Hace unos días conocíamos la noticia de una mujer, investigada por asesinato, que ha pasado dieciocho largos meses en prisión y que ha visto archivado el procedimiento por considerar que no había indicios de su participación en el delito. Ese año y medio de su vida en prisión es ahora visto como una injusticia, pero sin duda, y así lo reconoce ella, cuando ingresó en prisión hubo gente que la abucheó o insultó.
La presunción de inocencia nos suena a todos, pero su aplicación práctica se nos resiste. Cuando conocemos unos hechos no nos paramos a pensar si habrá otra versión, si serán parciales, sino que nuestra mente juzga de forma más rápida que el tribunal de María Antonieta. Y formulada nuestra convicción, sentenciamos sin derecho a recurso.
Hay demasiados casos como el de esta mujer, a quien las nuevas tecnologías y el seguimiento de ubicación de una aplicación han ayudado a demostrar que no estuvo en el lugar del delito aquella noche.
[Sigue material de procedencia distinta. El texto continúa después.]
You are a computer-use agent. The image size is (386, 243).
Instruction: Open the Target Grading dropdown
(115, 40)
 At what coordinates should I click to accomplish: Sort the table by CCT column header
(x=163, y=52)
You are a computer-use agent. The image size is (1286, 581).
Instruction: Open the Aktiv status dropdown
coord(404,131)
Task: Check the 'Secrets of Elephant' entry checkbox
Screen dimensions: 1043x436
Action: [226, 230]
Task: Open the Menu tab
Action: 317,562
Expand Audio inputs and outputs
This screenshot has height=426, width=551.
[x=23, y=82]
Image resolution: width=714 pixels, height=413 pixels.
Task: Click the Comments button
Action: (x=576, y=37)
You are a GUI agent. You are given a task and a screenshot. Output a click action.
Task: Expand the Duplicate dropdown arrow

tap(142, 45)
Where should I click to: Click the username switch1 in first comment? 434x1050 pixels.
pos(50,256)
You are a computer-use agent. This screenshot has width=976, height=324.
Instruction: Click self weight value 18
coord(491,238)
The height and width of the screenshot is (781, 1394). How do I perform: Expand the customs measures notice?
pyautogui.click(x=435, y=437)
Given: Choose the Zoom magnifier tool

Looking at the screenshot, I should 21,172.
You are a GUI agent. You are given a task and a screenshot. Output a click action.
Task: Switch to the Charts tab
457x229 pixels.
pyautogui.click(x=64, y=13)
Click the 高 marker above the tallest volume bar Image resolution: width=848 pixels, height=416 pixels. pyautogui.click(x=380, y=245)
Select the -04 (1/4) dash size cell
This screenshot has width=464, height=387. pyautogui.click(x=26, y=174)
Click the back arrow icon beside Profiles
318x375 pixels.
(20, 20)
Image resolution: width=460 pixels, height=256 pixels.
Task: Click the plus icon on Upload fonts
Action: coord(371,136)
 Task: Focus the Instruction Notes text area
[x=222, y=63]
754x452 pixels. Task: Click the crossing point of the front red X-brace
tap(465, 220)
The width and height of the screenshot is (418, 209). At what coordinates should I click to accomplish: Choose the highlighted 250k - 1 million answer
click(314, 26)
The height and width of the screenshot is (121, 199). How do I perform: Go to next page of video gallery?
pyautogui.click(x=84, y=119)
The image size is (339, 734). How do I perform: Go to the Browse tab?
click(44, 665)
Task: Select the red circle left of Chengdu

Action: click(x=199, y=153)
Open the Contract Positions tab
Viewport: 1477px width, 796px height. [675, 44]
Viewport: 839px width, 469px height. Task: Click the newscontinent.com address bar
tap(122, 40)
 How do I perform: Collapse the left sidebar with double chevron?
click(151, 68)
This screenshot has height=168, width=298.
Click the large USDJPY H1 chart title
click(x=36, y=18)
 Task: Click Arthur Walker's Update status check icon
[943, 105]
O el muy tristemente famoso caso de Dolores Vázquez, acusada y condenada por un vil crimen que no cometió, y que solo gracias a la llegada del examen de ADN pudo ser exculpada.
Estos casos deberían recordarnos que la información parcial o la sospecha no son suficientes para sentenciar. Que la regla es la de no estar en prisión mientras no hay una sentencia firme que declare la culpabilidad en base a hechos probados. Hasta ese momento, la regla es la de la inocencia, es otro quien debe probar la culpabilidad, no el investigado o acusado su inocencia.
Todos llevamos dentro un Gran Hermano inquisidor y acusador al que debemos domar. Que la revolución de las nuevas tecnologías y la sociedad de la información no nos lleve a destruir un derecho que llevó siglos conseguir.